_Entries shown_
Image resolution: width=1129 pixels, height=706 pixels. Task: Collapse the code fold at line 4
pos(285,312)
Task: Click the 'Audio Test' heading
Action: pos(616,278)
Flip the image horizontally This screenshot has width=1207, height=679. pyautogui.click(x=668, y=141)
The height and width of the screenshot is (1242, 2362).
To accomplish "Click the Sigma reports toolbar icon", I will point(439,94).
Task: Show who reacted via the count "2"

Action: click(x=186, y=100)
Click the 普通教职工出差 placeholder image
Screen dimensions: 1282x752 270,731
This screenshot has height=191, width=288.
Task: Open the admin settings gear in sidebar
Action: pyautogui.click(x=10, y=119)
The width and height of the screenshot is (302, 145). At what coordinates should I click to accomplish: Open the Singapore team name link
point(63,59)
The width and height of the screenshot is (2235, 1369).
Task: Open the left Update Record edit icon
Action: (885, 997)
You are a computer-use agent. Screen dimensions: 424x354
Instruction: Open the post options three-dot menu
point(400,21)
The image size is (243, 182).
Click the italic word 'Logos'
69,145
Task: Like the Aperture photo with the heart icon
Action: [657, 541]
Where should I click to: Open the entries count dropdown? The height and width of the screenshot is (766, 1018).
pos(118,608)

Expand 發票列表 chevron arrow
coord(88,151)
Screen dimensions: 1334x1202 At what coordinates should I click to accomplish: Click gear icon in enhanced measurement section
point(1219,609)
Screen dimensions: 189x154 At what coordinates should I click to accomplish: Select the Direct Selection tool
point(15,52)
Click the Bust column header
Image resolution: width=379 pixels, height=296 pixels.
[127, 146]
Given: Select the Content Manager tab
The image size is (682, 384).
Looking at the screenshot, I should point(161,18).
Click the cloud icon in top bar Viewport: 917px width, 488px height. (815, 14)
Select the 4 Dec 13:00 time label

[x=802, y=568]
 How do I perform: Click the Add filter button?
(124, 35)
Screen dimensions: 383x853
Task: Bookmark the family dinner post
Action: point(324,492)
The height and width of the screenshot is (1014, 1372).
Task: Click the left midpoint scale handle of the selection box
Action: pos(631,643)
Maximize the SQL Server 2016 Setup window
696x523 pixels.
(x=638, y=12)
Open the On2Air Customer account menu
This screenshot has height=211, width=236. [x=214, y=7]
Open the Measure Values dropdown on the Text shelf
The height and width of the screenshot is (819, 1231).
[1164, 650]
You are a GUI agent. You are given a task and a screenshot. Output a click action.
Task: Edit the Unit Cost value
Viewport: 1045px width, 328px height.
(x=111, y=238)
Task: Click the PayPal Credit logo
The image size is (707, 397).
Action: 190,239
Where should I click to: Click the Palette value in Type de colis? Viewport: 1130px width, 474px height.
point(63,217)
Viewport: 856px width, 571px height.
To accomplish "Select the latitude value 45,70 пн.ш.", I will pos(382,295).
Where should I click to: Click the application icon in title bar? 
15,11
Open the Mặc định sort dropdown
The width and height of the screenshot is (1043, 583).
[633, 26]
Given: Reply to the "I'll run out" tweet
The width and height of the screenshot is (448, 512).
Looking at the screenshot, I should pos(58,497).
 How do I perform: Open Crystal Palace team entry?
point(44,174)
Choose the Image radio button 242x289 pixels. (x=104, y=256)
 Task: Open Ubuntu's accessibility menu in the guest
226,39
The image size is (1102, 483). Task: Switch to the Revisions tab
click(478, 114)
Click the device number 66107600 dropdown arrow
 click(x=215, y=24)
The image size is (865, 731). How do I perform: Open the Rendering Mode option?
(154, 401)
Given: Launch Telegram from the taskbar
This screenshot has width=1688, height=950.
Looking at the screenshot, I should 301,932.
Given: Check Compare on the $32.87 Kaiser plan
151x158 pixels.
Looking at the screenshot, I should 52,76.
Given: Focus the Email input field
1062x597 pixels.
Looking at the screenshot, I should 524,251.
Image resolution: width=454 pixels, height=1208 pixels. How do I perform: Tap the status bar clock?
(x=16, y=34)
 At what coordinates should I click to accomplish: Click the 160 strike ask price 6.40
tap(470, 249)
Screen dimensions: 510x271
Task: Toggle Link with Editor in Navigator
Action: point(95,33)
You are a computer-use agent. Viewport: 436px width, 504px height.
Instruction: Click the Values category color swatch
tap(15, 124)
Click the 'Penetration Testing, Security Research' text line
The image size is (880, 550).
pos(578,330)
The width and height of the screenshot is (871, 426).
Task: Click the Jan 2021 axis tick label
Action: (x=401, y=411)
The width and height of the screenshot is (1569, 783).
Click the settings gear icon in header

_Task objective_
Extract the rows above exactly as they appear, starting at the line that contains "Given: Launch Telegram from the taskbar" and ending at the line that contains "Action: point(95,33)", with both of those lines included.

_Output for this exercise_
Given: Launch Telegram from the taskbar
This screenshot has width=1688, height=950.
Looking at the screenshot, I should 301,932.
Given: Check Compare on the $32.87 Kaiser plan
151x158 pixels.
Looking at the screenshot, I should 52,76.
Given: Focus the Email input field
1062x597 pixels.
Looking at the screenshot, I should 524,251.
Image resolution: width=454 pixels, height=1208 pixels. How do I perform: Tap the status bar clock?
(x=16, y=34)
 At what coordinates should I click to accomplish: Click the 160 strike ask price 6.40
tap(470, 249)
Screen dimensions: 510x271
Task: Toggle Link with Editor in Navigator
Action: point(95,33)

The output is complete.